Algeria mourns plane crash victims

President Bouteflika announces three days of national mourning for the 77 dead, as investigators launch crash probe.

    Algeria mourns plane crash victims
    Debris of the plane was scattered in a field in the Oum El Bouaghi province, 500km from Algiers [EPA]

    Algeria has started three days of national mourning for the 77 passengers who died in a military plane crash in the country's northeast, as a commission of inquiry was launched to determine the cause of the accident.

    An Algerian military statement said on Tuesday that 78 people were on board the C-130 that was flying through poor weather when it crashed into a mountain shortly before it was due to land in the city of Constantine.

    By early evening, the emergency services had recovered 76 bodies from the crash site, the AFP news agency reported.

    The sole survivor, a soldier, was taken to a military hospital in Constantine, suffering from head trauma, public radio reported.

    Most of the passengers were off-duty military personnel and their families, who boarded the transport plane from Algeria's southern Tamanrasset province.

    President Abdelaziz Bouteflika announced that the official mourning would begin on Wednesday and praised the dead soldiers as "martyrs".

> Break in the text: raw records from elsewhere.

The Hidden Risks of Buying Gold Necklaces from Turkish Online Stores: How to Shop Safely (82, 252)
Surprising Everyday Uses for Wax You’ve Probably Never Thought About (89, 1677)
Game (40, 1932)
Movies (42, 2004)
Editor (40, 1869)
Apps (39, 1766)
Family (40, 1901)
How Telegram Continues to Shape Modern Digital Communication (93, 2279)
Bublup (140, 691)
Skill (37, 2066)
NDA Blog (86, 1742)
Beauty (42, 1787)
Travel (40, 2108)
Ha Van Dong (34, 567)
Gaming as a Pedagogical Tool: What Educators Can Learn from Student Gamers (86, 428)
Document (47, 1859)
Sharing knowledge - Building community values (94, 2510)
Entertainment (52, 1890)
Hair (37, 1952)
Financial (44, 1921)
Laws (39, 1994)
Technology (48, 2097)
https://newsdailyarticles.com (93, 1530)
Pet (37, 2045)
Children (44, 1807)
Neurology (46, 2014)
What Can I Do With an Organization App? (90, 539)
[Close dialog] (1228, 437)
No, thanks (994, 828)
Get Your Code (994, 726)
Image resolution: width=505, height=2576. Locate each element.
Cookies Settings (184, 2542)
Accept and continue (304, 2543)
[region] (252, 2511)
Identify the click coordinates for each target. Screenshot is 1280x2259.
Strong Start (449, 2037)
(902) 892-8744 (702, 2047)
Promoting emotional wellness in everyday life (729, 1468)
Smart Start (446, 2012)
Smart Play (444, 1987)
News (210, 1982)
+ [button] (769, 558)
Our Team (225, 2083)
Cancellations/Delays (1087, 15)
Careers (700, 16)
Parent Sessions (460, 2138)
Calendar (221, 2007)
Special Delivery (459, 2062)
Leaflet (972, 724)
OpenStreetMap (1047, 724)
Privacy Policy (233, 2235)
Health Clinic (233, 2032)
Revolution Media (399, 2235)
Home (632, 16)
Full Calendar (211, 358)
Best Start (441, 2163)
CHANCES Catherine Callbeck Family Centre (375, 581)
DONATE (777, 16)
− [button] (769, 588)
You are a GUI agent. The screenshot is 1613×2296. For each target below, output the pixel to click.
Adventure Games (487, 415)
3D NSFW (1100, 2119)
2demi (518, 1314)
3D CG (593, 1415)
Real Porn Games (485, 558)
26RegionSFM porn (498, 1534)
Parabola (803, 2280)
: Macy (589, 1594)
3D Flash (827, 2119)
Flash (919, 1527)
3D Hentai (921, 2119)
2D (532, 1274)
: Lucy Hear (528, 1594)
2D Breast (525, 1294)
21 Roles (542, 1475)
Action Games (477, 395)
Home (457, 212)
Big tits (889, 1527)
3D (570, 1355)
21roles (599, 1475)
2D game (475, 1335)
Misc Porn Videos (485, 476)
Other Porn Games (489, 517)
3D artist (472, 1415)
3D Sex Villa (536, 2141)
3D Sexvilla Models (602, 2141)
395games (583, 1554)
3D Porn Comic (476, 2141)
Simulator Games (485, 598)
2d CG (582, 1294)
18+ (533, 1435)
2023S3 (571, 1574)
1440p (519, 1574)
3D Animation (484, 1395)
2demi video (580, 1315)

    Recovery teams have located one of the aircraft's two black box flight recorders, Algerian newspaper El Watan reported on its website.

    Inquiry begins

    The defence ministry said in a statement that "a commission of inquiry was created and sent to the scene to determine the causes and exact circumstances of this tragic accident".

    Witnesses in the area told the Associated Press news agency that the plane clipped the mountain before it crashed and local reporters said it was seen to be broken into three parts.

    Tamanrasset, in the far south of Algeria, near the border with Mali, is the main base for the country's southern military operations.

    Extra troops and equipment have been stationed there in recent months as part of efforts to beef up surveillance of Algeria's frontiers with Mali and Libya, following a deadly hostage seige at a desert gas plant in January 2013.

    The crash is the worst in Algeria since 2003 when an Air Algerie jet crashed shortly after takeoff from Tamanrasset, killing 102 people.